Re: [PATCH] hwmon: pmbus: Make reg check and clear faults functions return errors

From: Guenter Roeck
Date: Thu Sep 07 2017 - 22:17:19 EST


On 09/07/2017 07:06 PM, Andrew Jeffery wrote:
On Thu, 2017-09-07 at 18:26 -0700, Guenter Roeck wrote:
On 09/07/2017 06:02 PM, Andrew Jeffery wrote:
On Thu, 2017-09-07 at 17:27 -0700, Guenter Roeck wrote:
On 09/07/2017 08:22 AM, Andrew Jeffery wrote:
On Thu, 2017-09-07 at 06:40 -0700, Guenter Roeck wrote:
On 09/06/2017 04:32 PM, Andrew Jeffery wrote:

Guess I need to dig up my eval board and see if I can reproduce the problem.
Seems you are saying that the problem is always seen when issuing a sequence
of "clear faults" commands on multiple pages ?
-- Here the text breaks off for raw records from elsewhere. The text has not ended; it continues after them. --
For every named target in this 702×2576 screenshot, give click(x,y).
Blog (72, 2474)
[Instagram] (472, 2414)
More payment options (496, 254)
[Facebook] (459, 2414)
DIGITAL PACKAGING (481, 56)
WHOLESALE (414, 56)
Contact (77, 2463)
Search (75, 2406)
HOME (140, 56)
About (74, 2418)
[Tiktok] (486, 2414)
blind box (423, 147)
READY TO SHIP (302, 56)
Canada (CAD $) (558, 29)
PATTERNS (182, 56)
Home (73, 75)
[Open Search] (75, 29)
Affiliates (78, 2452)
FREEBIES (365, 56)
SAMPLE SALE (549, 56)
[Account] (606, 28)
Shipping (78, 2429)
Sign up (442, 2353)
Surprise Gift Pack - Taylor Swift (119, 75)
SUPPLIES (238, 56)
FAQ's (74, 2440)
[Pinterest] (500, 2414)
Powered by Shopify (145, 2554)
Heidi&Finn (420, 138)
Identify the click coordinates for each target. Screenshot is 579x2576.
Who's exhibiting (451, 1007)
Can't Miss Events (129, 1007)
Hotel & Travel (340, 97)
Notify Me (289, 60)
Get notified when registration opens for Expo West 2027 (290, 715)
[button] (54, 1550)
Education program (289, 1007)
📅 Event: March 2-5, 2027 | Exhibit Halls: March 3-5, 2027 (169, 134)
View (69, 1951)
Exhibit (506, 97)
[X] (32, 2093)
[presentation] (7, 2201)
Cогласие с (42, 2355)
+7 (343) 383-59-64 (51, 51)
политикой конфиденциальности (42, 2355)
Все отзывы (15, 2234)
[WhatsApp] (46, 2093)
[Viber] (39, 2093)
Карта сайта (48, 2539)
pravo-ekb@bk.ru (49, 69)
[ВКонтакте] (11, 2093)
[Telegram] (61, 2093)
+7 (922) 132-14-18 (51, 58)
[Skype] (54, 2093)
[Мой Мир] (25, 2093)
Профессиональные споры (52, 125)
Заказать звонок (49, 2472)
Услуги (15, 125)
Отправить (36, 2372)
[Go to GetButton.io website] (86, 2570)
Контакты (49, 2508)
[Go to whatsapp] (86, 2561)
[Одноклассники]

Yeah. We're also seeing bad behaviour under other command sequences as well,
which lead to this hack of a work-around patch[1].

I'd be very interested in the results of testing against the eval board. I
don't have access to one and it seems Maxim have discontinued them.


Do you have a somewhat reliable means to reproduce the problem ?

It seems we hit a bunch of problems by just continually
binding/unbinding the driver, if you don't apply that hacky oneshot
retry patch. We can hit problems (in our design?) with something like:

# cd /sys/bus/i2c/drivers/max31785; \
echo $addr > unbind; \
while echo $addr > bind; \
do echo $addr > unbind; echo -n .; done;

It should hit issues covered by this patch, as the register checks are
used in the operations used by probe.


Hmm ... I didn't use your driver but my prototype driver which also supports
temperature and voltage attributes, so if anything it should create more
stress on the chip.

I did add the temp and voltage attributes...

Any chance you can give mine a try? I don't know what I would have done
to invoke this kind of behaviour, so it would be useful to know whether
or not it happens with one driver but not the other.


Will do.

Thanks. For reference, here's a devicetree description:

https://github.com/openbmc/linux/blob/dev-4.10/arch/arm/boot/dts/aspeed-bmc-opp-witherspoon.dts#L283


I can't test with devicetree. x86 system.

2,100+ iterations with your driver, no failures.

Either it is because my chip is a MAX31785 (not A), or the configuration makes a difference,
or it is your hardware.

I'll try to connect a couple of fans next (so far I did without) and try again.

Guenter